—Por una vez, no vamos a hacerlo en el pasillo.
Mareada por la pasión, Lali sólo pudo asentir.
Decidido, Peter, la tomó de la mano para llevarla al dormitorio.
—Yo he dejado el móvil, así que tendrás que compensarme adecuadamente, pedi mu.
Ella tenía las piernas temblorosas. El brillo sexual en sus ojos la aprisionaba como una cadena. Una cegadora ola de deseo la recorrió entera.
Andreas la miró con ardiente satisfacción mientras bajaba la cremallera del vestido azul turquesa, dejando al descubierto el sujetador y la braguita de encaje.
—Eres soberbia —murmuró, con voz ronca de pasión.
Luego, tomándola en brazos, la depositó sobre la cama, su carismática sonrisa iluminando un rostro por lo general serio.
—No te muevas.
—No pienso ir a ningún sitio —musitó Lali, sus ojos clavados en él como si tuviera un imán mientras se quitaba la chaqueta.
Era un hombre fuera de serie. Moreno, alto, fuerte e increíblemente guapo, emanaba la fuerza y la sensualidad de un predador.
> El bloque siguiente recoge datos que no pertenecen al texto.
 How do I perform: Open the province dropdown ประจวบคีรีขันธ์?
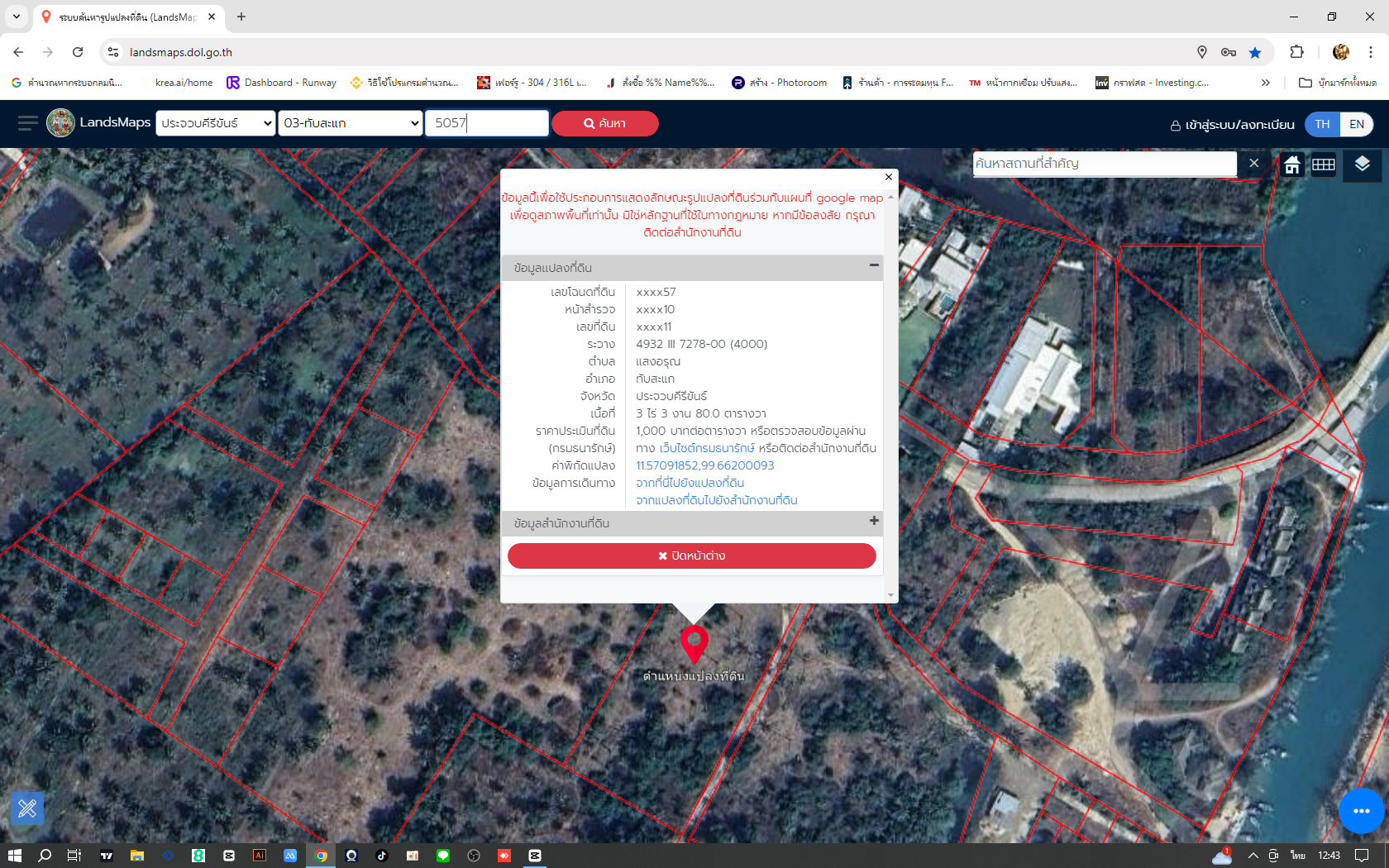click(216, 123)
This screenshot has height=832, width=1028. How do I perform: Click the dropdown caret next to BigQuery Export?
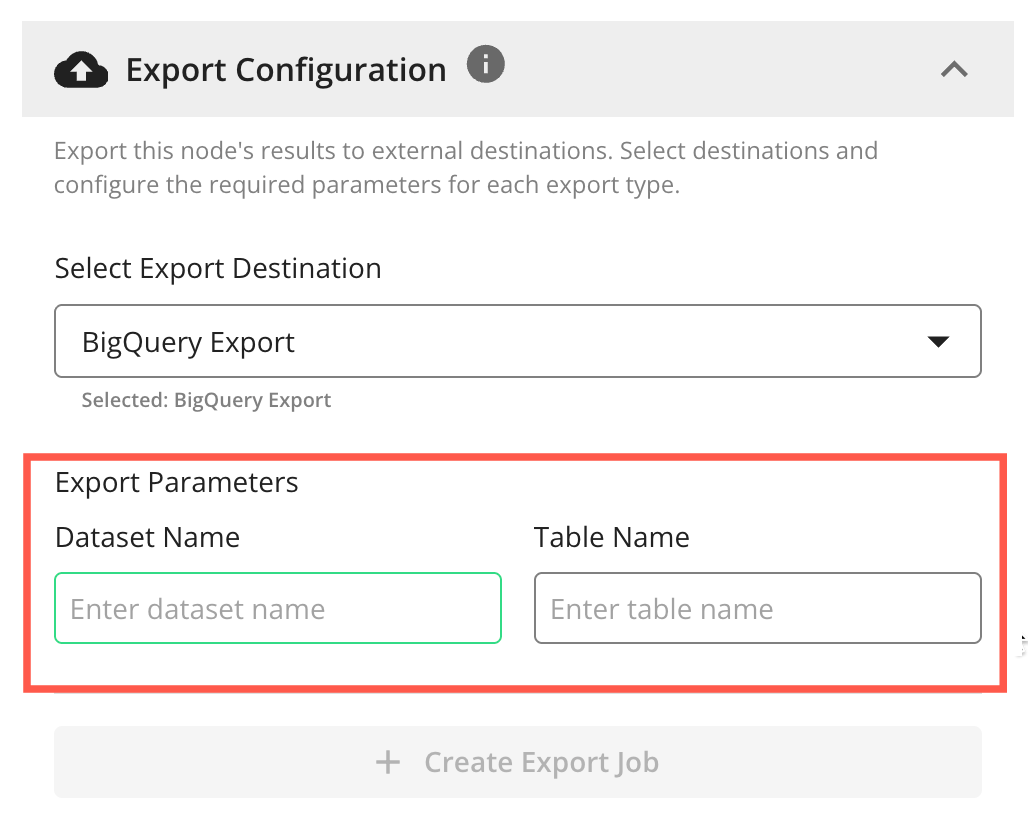pyautogui.click(x=938, y=341)
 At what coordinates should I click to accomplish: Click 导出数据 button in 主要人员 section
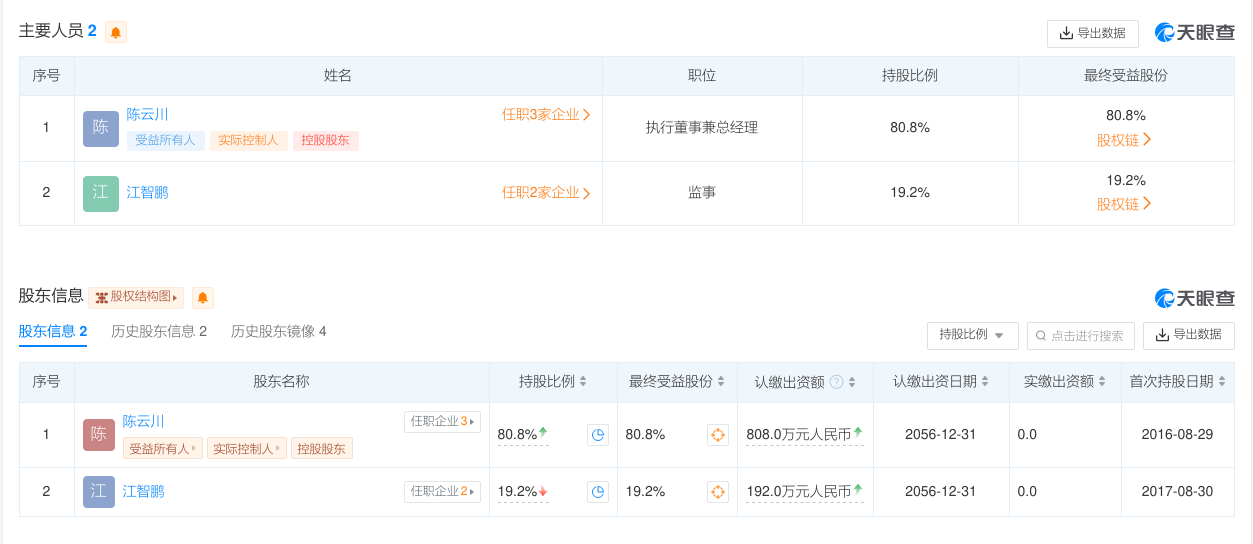click(1092, 33)
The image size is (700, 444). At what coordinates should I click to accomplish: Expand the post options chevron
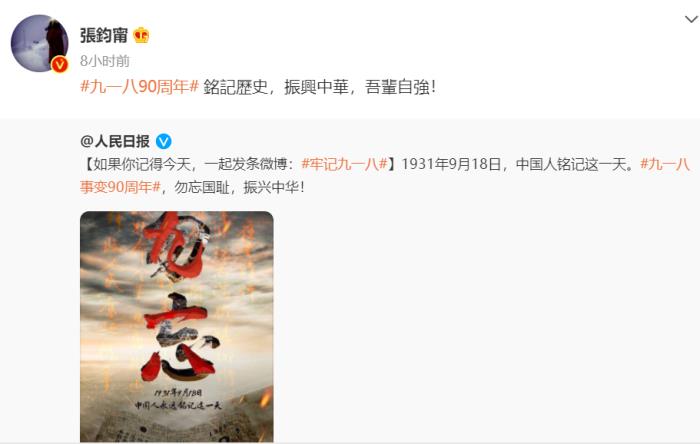[x=691, y=19]
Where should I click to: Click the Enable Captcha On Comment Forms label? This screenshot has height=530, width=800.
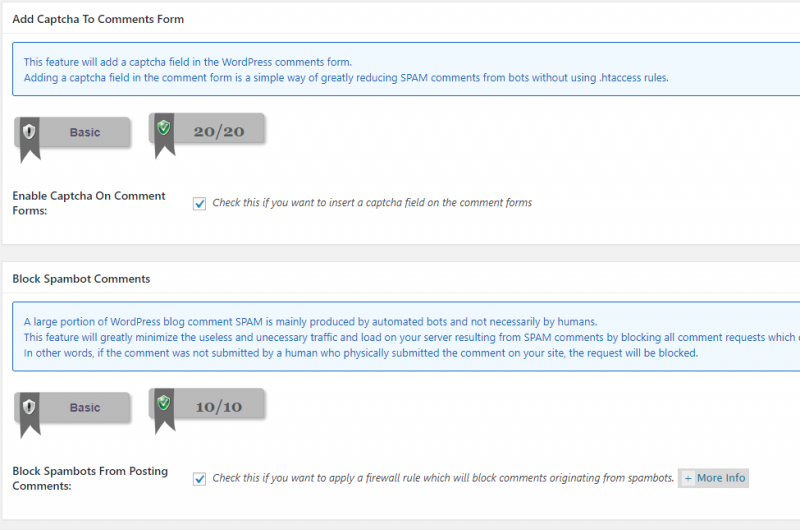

Lali sentía como si tuviera mariposas en el estómago... y, sin embargo, a la vez, debía luchar contra la vergüenza de estar tumbada en una cama, en ropa interior, delante de él.
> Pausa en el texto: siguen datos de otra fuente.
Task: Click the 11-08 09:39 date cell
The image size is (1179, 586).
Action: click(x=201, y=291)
No la habían educado de una forma liberal, pero cuando Peter llegó a su vida no sólo había tirado el libro de las reglas, lo había quemado.
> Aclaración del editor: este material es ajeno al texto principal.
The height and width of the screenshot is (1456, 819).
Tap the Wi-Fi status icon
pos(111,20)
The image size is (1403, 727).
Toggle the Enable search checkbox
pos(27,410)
¿Era importante para él?, se preguntó. ¿O era algo temporal, algo que abandonaría sin mirar atrás cuando se cansara?
—¿Piensas en mí cuando estás fuera de Londres? —le preguntó.
Peter se tumbó a su lado mientras desabrochaba su camisa.
—¿Después de dos semanas sin sexo? Esta semana he pensado en ti al menos una vez por minuto —contestó él, riendo.
Lali se puso colorada. Pero el comentario no le gustó en absoluto.
—No me refería a eso.
Él la apretó contra su pecho, con típica arrogancia masculina.
—No le hagas a un griego preguntas de ese tipo. Eres mi amante, claro que pienso en ti.
Cuando empezó a besarla, todas las dudas desaparecieron. Se desató un incendio entre sus piernas y una ola de deseo la consumió al sentir el peso de su cuerpo. Dos semanas sin Peter eran como toda una vida. Aunque dudaba de su amor por ella, no podía evitar refugiarse en su pasión. Sus expertas caricias la hacían gemir y, cuando utilizó los dientes y la lengua, empezó a apretarse contra él sin pensar en nada más.
Su corazón latía a toda velocidad, el aire apenas llegaba a sus pulmones. La elemental masculinidad de Peter era irresistible. Él sabía per-fectamente lo que la excitaba y, cuando encontró el capullo escondido entre sus rizos, con sus dedos expertos la llevó a unas cimas de deseo aún más desesperadas.
—Así es como te imagino —murmuró, con cruda satisfacción—.
Enloquecida por el placer que te doy.